*** Excerpted passage Section Begins ***

The Beginnings of a Long-term, Long-distance Relationship

Steve

It is difficult for me to write about the research being done by the Juvenile Diabetes Research Foundation and others like them. This is partly because of the science involved and the fact that I have not yet fully educated myself on the terms and studies being done to cure and treat diabetes. To pretend to know what I mean when I say the community is working hard to use anti-CD3 therapies to preserve the function of beta cell insulin production in newly diagnosed cases would be a disservice to myself as a writer and to you as a reader. I don’t have any idea what it means or what it involves. Writing about research is difficult also because when I write I try my best to look at the words I use as if it is the first time I am seeing them. That way, the emotion in them is fresh and visible, and hopefully it is that way too for you when you read them.

Diabetes, however, is a disease with a history, and as such is no easy thing to write about. With history comes eyewitness accounts, expectations, and above all else, context. All of these are things that can derail good writing, but context especially can ruin the results. For instance, within the same year that insulin was discovered, explorers uncovered King Tut’s tomb in Egypt. Since then, science has revealed that the young Egyptian pharaoh died as a result of a leg injury and a bout of malaria, not of murder as was long suspected. The discovery of insulin, therefore, taken in the context of this shared history with a mummified king seems to have fallen far short of its potential. How is it researchers can unmask the cause of death of a three thousand year old boy-king, and not unlock the secrets that will rid the world of diabetes?

I don’t know, but fortunately there are others stepping up to explain it. One of those is John Brady, a chairperson and member of the international board of JDRF. I recently had the opportunity to meet and listen to John speak at a research update hosted by my local chapter.

The event was sparsely attended, a result perhaps of a plethora of same information easily pulled from the web and not from a lack of interest in the subject matter. I suspect many are like me, armed with only inspiration, and not proven scientific knowledge. Certainly, with a population of nearly one million in the region in which I live there is no shortage of diabetes patients or caregivers. Nonetheless, if the dozen of others like me in attendance of the one hour debrief is indicative of the other two sessions there is, it might suggest, a dearth of interest in face-to-face communication. Sadly, that’s to be expected: where the internet gains in information sharing it loses in direct personal involvement. Let’s hope that the spirit for receiving such news has not dampened amongst its strongest supporters and those who would benefit the most and that the slight turnout was a matter of timing and inconvenience.

That said, I found the update to be both reassuring and a tad bit troubling. First, the work being done is astonishing. I can only hope that it translates into something useful and concrete in terms of a cure for my daughter’s diabetes. But listening to Mr. Brady speak I could see how someone who is familiar with the history of the disease and has been around diabetes for a long while could grow weary of all the pledges. It’s like telling your kid you’ll play catch with them but never getting past the front door. A promise is not the same thing as action, and eventually, the kid will quit asking.

*** Excerpted passage Section Ends ***
*** Record set Section Begins ***

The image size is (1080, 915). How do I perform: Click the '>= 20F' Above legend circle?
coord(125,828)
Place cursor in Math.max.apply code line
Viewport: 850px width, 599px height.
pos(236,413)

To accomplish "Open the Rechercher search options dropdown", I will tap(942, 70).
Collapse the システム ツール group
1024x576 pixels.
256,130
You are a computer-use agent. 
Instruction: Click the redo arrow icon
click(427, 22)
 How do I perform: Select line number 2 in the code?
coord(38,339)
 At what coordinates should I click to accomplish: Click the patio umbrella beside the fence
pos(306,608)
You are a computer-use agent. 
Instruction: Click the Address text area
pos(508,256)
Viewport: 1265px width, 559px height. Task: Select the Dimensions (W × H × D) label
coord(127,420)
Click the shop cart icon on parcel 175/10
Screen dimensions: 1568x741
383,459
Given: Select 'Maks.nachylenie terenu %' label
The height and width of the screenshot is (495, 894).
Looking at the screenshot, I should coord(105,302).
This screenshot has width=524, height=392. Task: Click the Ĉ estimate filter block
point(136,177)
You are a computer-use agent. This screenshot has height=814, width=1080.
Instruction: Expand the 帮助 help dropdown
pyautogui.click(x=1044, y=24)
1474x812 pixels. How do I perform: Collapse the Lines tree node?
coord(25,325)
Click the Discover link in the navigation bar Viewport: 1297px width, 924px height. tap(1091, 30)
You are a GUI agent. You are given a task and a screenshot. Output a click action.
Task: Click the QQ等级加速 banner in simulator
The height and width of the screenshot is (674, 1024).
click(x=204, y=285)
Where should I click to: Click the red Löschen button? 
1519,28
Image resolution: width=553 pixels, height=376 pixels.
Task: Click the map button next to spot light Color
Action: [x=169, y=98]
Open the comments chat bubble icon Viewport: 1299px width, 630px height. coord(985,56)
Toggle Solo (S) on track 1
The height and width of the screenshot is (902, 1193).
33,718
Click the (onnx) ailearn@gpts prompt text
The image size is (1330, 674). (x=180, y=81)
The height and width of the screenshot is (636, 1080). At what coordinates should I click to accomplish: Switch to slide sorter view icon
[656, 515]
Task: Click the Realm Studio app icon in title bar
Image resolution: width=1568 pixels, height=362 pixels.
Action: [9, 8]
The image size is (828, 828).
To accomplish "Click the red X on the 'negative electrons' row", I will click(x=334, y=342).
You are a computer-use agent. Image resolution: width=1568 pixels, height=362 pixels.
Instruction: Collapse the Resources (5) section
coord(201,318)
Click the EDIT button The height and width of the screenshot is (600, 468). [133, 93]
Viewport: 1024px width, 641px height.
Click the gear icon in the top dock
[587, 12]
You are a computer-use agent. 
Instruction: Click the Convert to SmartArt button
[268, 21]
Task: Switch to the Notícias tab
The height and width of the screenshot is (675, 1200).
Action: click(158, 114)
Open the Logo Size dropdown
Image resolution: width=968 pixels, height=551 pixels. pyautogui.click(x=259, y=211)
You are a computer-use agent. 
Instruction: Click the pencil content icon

*** Record set Section Ends ***

Activity. Reproduce the part of the diabetes research piece from "Diabetes, however, is" up to and including "world of diabetes?". The records are separate from the text above.

Exercise solution.
Diabetes, however, is a disease with a history, and as such is no easy thing to write about. With history comes eyewitness accounts, expectations, and above all else, context. All of these are things that can derail good writing, but context especially can ruin the results. For instance, within the same year that insulin was discovered, explorers uncovered King Tut’s tomb in Egypt. Since then, science has revealed that the young Egyptian pharaoh died as a result of a leg injury and a bout of malaria, not of murder as was long suspected. The discovery of insulin, therefore, taken in the context of this shared history with a mummified king seems to have fallen far short of its potential. How is it researchers can unmask the cause of death of a three thousand year old boy-king, and not unlock the secrets that will rid the world of diabetes?